Most of you read that and said, “ummm, maybe. You’ll need to be a little clearer about what you mean by “bit of work” and “good sum of money” (To those of you who just said, “yes!” please contact me; I have a bridge I’d like to sell you).
Your reaction is natural. However, this was a fairly obvious case. There are many times in life when we end up being imprecise and vague, and it ends up biting us in the ass. This happened to me once, many, many years ago…
When I was a young lad, I decided to start making some money raking leaves. In retrospect, this seems like a stupid decision because I have always hated raking leaves. Just hated it. Me starting a leaf raking business is like Hannibal Lecter opening a Vegan restaurant. It just makes no sense (One of my favorite things about living in a condo is “no yard work.”)
But when you’re a young lad, you do strange things to make money. The concept of “fulfilling, joy-filled work” was foreign to me…

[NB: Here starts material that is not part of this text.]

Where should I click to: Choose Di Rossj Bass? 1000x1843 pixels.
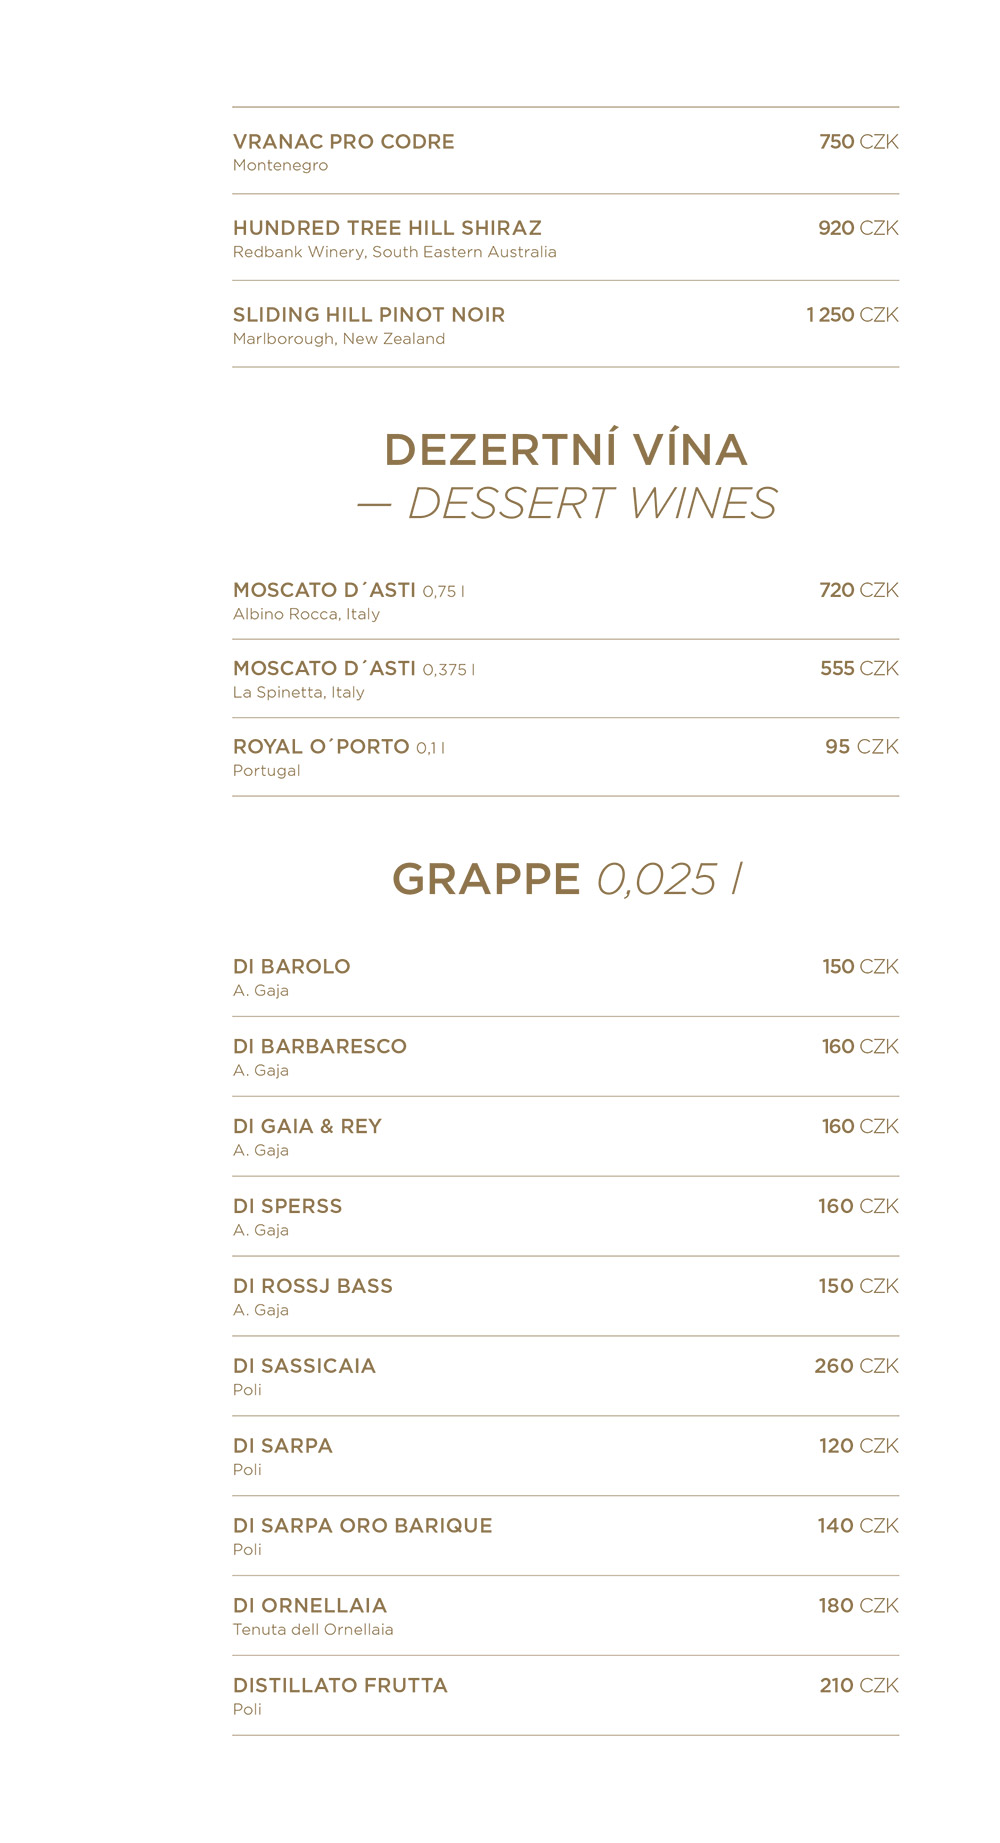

To promote my brilliant venture, I printed up some flyers (made by hand and copied on my dad’s office copier) and set out to distribute them to the mailboxes on my street. Yes, this was the early 80’s version of SPAM.

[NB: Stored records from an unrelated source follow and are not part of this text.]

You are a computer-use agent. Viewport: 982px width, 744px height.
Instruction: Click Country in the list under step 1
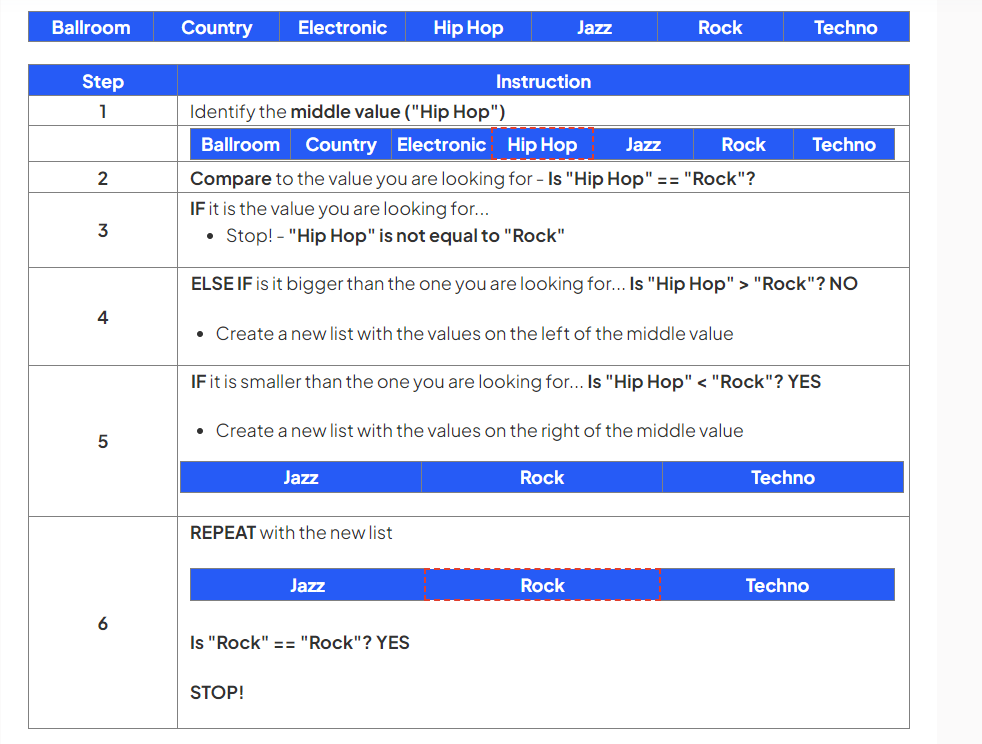pyautogui.click(x=340, y=144)
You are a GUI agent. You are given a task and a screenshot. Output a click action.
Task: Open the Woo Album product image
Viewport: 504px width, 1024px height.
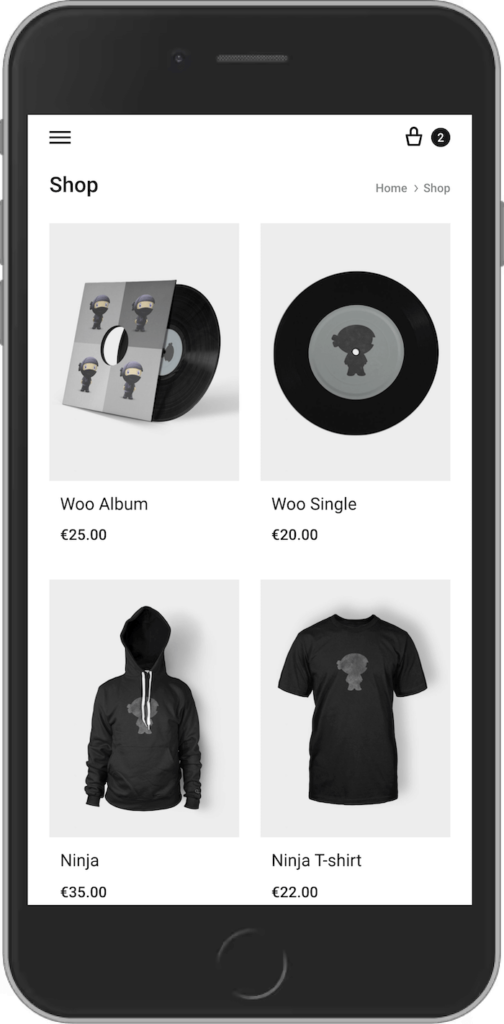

At one of the houses, an older woman was out in her yard. As I put my flyer in her mailbox she walked up to me and said, “what have you got there?”
Clearly I did not have great “sales cojones” because my first thought was, “uh oh, I’m in trouble!”
I tentatively hold out my flyer and say, “I’m raking leaves.” (Yup. That was my sales pitch. “I’m raking leaves.” I was a regular W.C. Fields)
The woman takes the flyer from me, looks it over, then says, “tell you what – you just got your first customer.”
Whoo-hoo – Awesome! Business is easy – I guess I am a great salesperson!! 🙂
“Thanks! When should I start?”
“Oh, just when it looks like there are a bunch of leaves on the ground.”
Uh-oh. I didn’t really know what that meant, but I was so excited to have “closed a sale” I didn’t want to push or ask more questions. I just wanted to get out of there before she changed her mind! But deep down I was thinking, “wait – when the heck is that going to be? How many leaves constitutes ‘a bunch?'”
I had no idea, but I figured I would just use my best guess and head over there at some point.
I let a couple of weeks go by, because to me “a bunch” had not fallen yet. Finally, I decided it was time. On a nice Fall Saturday afternoon, I grabbed my rake and headed over to this woman’s house.
When I got there, she was out in the yard with her family raking leaves!
What the heck?!?
I walk up and say, “Hi. I was coming to rake the leaves.”
She pauses, looks around, and says, “oh. That’s ok, we’ve got it.”
D’oh!
My first sale, my first canceled contract. This was my “Glengarry Glen Ross” moment. Evidently, “raking is for closers.” *sigh* Business is hard. 🙁
Let’s all take a moment and cry for the crushed spirit of entrepreneurialism in one little boy…
Ok, don’t cry too much. Clearly, the entrepreneurial spirit wasn’t completely beaten out of me.
What’s interesting about this story is that the woman wasn’t mad, or annoyed, and she didn’t say anything about me taking too long to come over. When, in her mind, the time for the leaves to be raked had come and I didn’t, she just moved on.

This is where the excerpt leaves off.